Time weighted moving average
Now we will assume that each event contain timestamp and value, and that stream of events defines step function that changes its value on each event. In this case average value will be equal to integral of this function on a given interval divided by the length of the interval.
Aggregator
In this case event contains both timestamp and value, so aggregator will
require time_value_sub
attribute that extracts both from the event.
package TWMA;
use strict;
use warnings;
sub new {
my ($class, %params) = @_;
die "time_value_sub parameter must be specified" unless $params{time_value_sub};
$params{_sum} = 0;
return bless \%params, $class;
}
_sum
attribute will contain integral of our function over the sliding window.

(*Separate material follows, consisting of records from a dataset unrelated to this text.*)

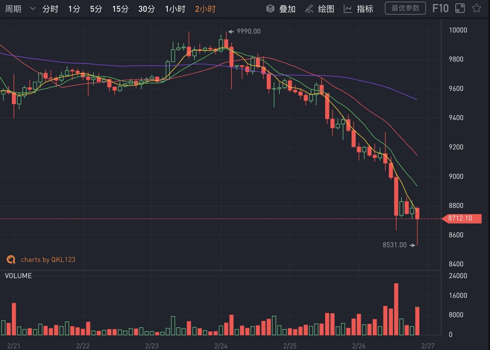This screenshot has height=350, width=490.
Task: Open the 叠加 overlay layers icon
Action: pos(270,9)
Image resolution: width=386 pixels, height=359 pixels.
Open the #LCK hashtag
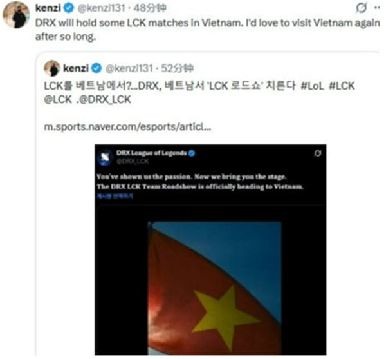coord(342,86)

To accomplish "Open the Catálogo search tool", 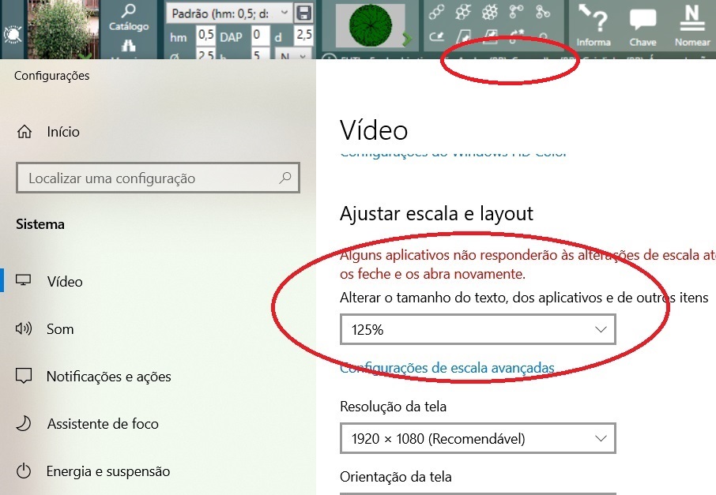I will tap(128, 17).
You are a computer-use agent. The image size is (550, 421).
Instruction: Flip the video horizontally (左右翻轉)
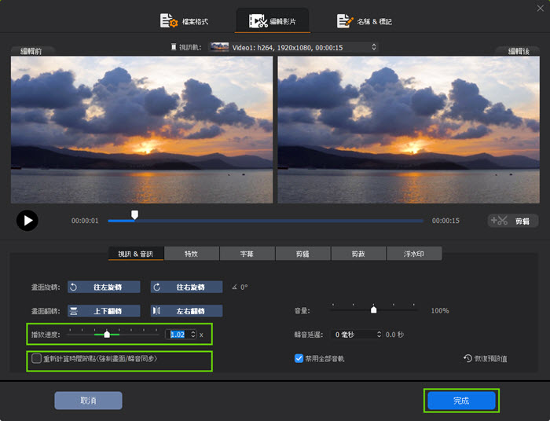pos(187,311)

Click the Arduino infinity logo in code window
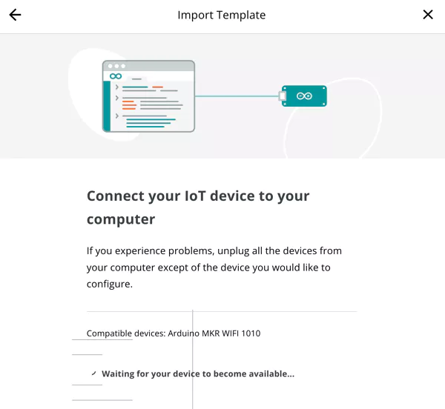[x=116, y=76]
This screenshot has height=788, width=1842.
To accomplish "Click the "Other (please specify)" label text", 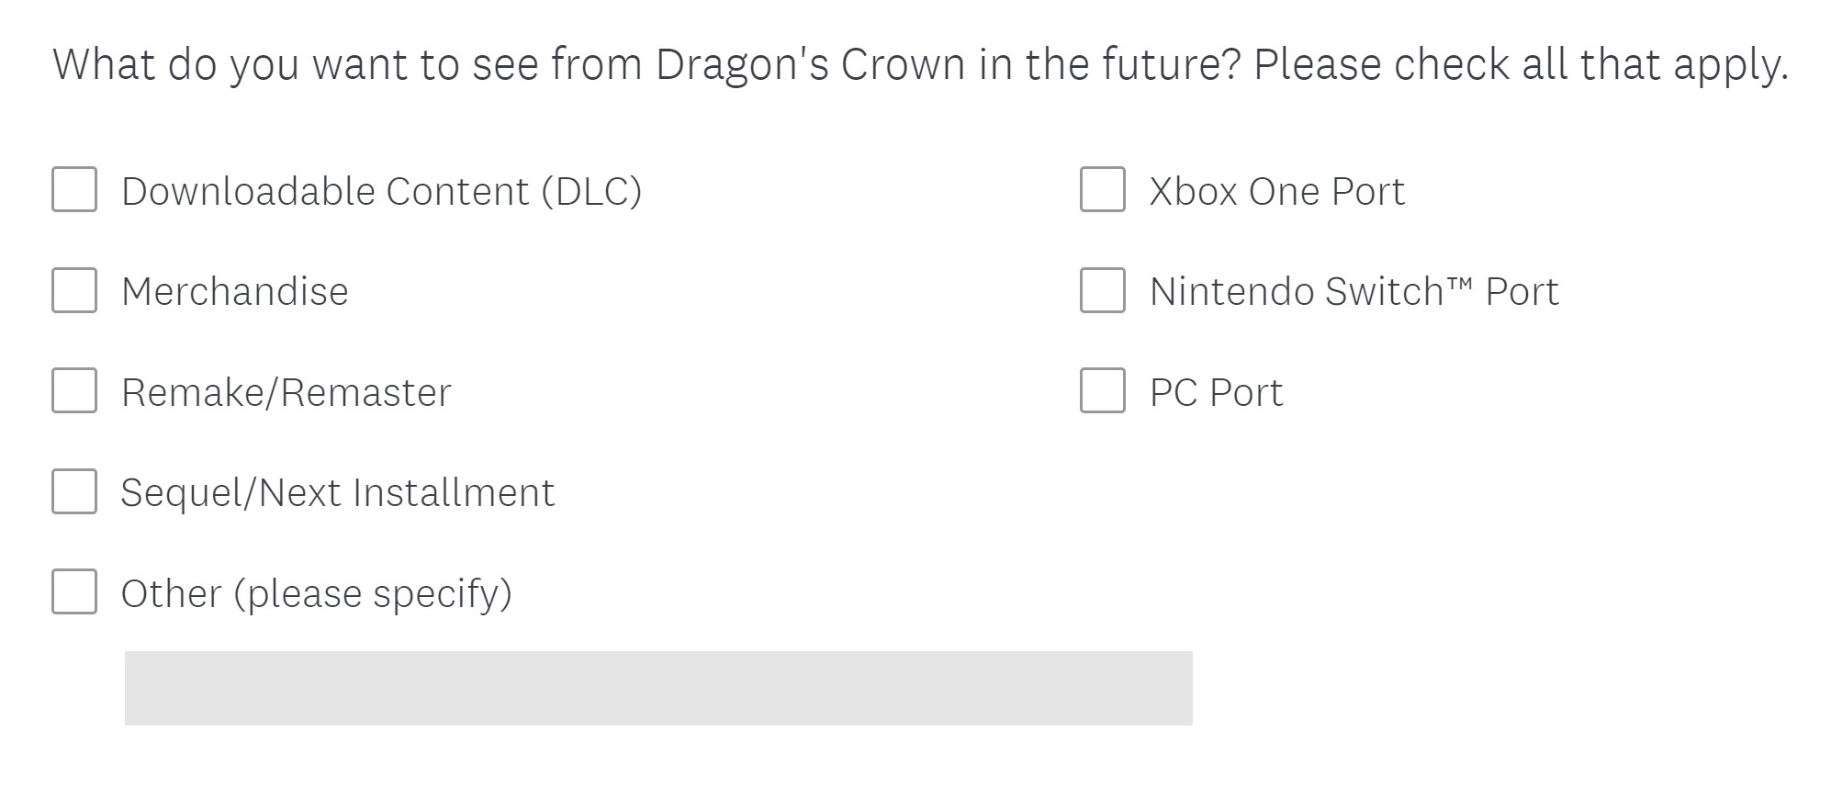I will coord(317,593).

To calculate duration we will use _start_point
and _end_point
attributes
which will contain timestamp and function value for start and end of the
sliding window respectively. To calculate the average we will have to divide
_sum
by duration:
sub duration {
my ($self) = @_;
$self->{_start_point} ? $self->{_end_point}[0] - $self->{_start_point}[0] : 0;
}
sub average {
my ($self) = @_;
$self->duration ? $self->{_sum} / $self->duration : undef;
}
When event enters window we should update _last_point
with time and value of
the event, and when event leaves window we should update _end_point
with
sliding window start time and value of the leaving event:
sub enter {
my ($self, $event, $win) = @_;
my ($time, $value) = $self->{time_value_sub}->($event);
$self->{_end_point} = [$time, $value];
unless ($self->{_start_point}) {
# this is the first event we've got
$self->{_start_point} = [$time, $value];
}
}
sub leave {
my ($self, $event, $win) = @_;
my ($time, $value) = $self->{time_value_sub}->($event);
$self->{_start_point} = [$win->start_time, $value];
}
For reset we will set _sum
to zero, but we will preserve the current value of
our function in _start_point
and _end_point
attributes:
sub reset {
my ($self, $win) = @_;
$self->{_sum} = 0;
$self->{_start_point} = [$win->start_time, $self->{_end_point}[1]];
$self->{_end_point}[0] = $win->end_time;
}
window_update
method is called when time has changed. It should subtract from
the _sum
integral for the interval that left the window, and it should add to
it integral for the interval that has been added to the window:
sub window_update {
my ($self, $win) = @_;
# return if we didn't receive a single event yet
return unless $self->{_start_point};
if ($win->start_time > $self->{_start_point}[0]) {
$self->{_sum} -=
($win->start_time - $self->{_start_point}[0]) * $self->{_start_point}[1];
$self->{_start_point}[0] = $win->start_time;
}
if ($win->end_time > $self->{_end_point}[0]) {
$self->{_sum} +=
($win->end_time - $self->{_end_point}[0]) * $self->{_end_point}[1];
$self->{_end_point}[0] = $win->end_time;
}
}
Processing event stream
We will assume that events are hashes with time
and price
elements, and we
will calculate moving average for the last 1 minute and minutely averages. By
minutely averages here I mean that once minute is finished we will reset the
aggregator.
my $now = time;
my $es = Data::EventStream->new(time_sub => sub { shift->{time} }, time => $now);
my $moving = TWMA->new(time_value_sub => sub { ($_[0]->{time}, $_[1]->{price}) });
$es->add_aggregator(
$moving,
duration => 60,
on_enter => sub {
my $val = shift->average;
say "Last minute average: $val" if defined $val;
},
);
my $minutely = TWMA->new(time_value_sub => sub { ($_[0]->{time}, $_[1]->{price}) });
$es->add_aggregator(
$minutely,
duration => 60,
batch => 1,
start_time => $now - ($now % 60),
on_reset => sub {
my $val = shift->average;
say "Reseting aggregator, last minute average: $val" if defined $val;
}
);
while (my $event = wait_for_new_event()) {
$es->add_event($event);
}
Here we defined on_enter
and on_reset
callbacks for aggregators. on_enter
callback is called just after event has entered aggregator (after enter
method has been called on aggregator), on_reset
callback is called when
aggregator’s window is full, just before calling reset
method on aggregator.
There is also on_leave
callback that is called when event leaves aggregator,
just before leave
method is called.
First aggregator calculates moving average for the last 60 seconds, second aggregator calculates moving average since the start of the current minute, and is reset every minute, so it produces minutely averages.